Now it's your turn to sound off. I'll give you a start. "Yo clown, stick to your circus skills... [insert concurrency edge case here]." And for this wanting to tinker with the code, the entire Groovy script is available here. Thanks!
3 comments:
Well, I still don't quite understand why double-checked locking is broke in Java, but aside from that, I grok concurrency pretty well.
I do agree that slapping the "synchronized" keyword into the method name is kinda exposing implementation, but it's better than "synchronized(this)" -- the reason is because there's a piece of state (specifically, a monitor and its locks) that you're obscuring from the user. And that's just begging for a concurrency bug.
Your monitors should either be purely internal (meaning no reference to a synchronization lock escapes the object), or clearly externalized in the API (either through a lock API or having methods be "synchronized").
In general, you should synchronize as tightly as possible in order to allow liveness, and if you can pawn the synchronization off into an member, all the better -- in this case, you'd be better off using something like AtomicInteger.
This guideline goes in the face of performance people, who will tell you that acquiring and releasing locks is an expensive proposition, and that you should have as coarse-grained locks as possible. As you discovered, though, this tends to result in crappy concurrency and (often) buggy code. So the tighter locks are better, even if they're less performant -- if you don't like that, use a language whose concurrency model doesn't suck.
The other option (and this is actually better) is to simply not share non-thread-safe objects between multiple threads.
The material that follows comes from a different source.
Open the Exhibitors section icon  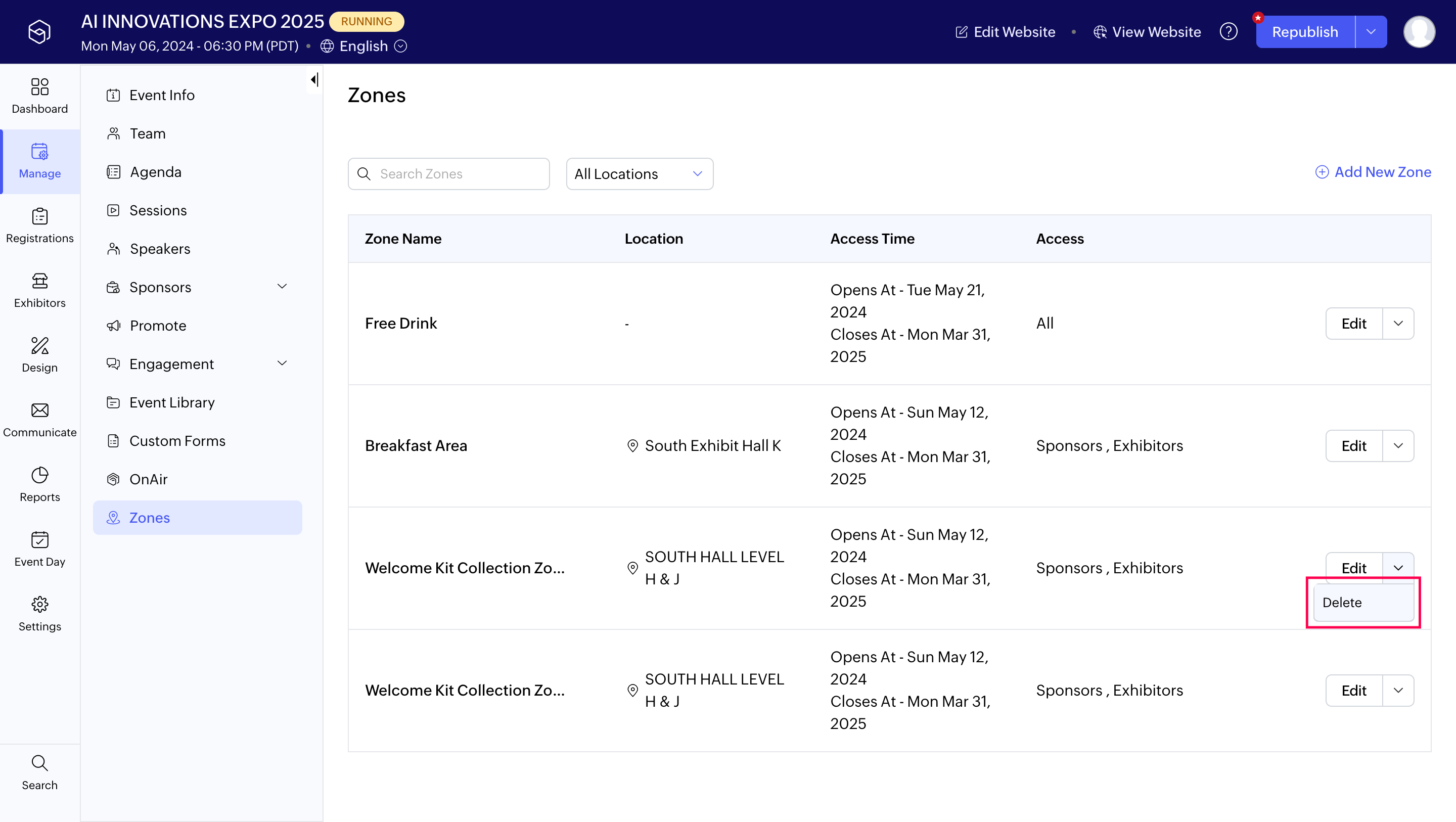[39, 281]
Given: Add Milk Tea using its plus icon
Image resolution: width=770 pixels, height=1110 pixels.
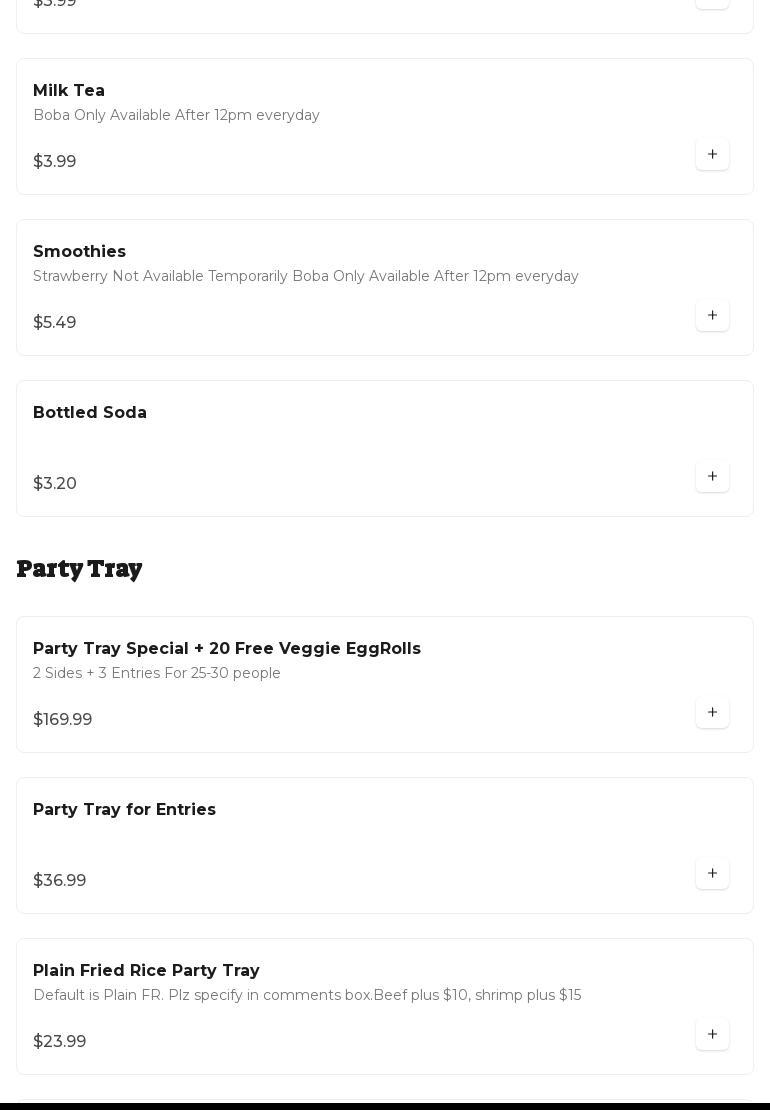Looking at the screenshot, I should point(712,155).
Better yet, only share read-only objects (incl. interfaces which are read-only) between threads: they don't need any locking at all, so that'll give you maximum liveness.
The AtomicInteger and AtomicBoolean classes in Java 5 are a nice addition, and worth a look. In this particular example AtomicInteger would actually change the behavior to not run the 10,000 increments atomically. In real life (tm) I find I commonly turn to AtomicBoolean as a way to track whether objects have been released. I've been hosting COM objects from Java code lately, so this is a frequent need for me.
Goetz's book recommends as fine grained locking as possible. And the presentation here says that acquiring locks in Java 5 is performant: www.scribd.com/doc/248581/Java-Tech-Performance-Myths
Well, to be fair, that links says that synchronization isn't terribly unslow. Their example -- the uncontended case -- is the boring one. That's like saying that GC is fast when there are no objects to clean: who cares?
Synchronization is always well worth it, though, since correctness trumps performance every time: I can always write super fast code that doesn't work. That's not the hard part.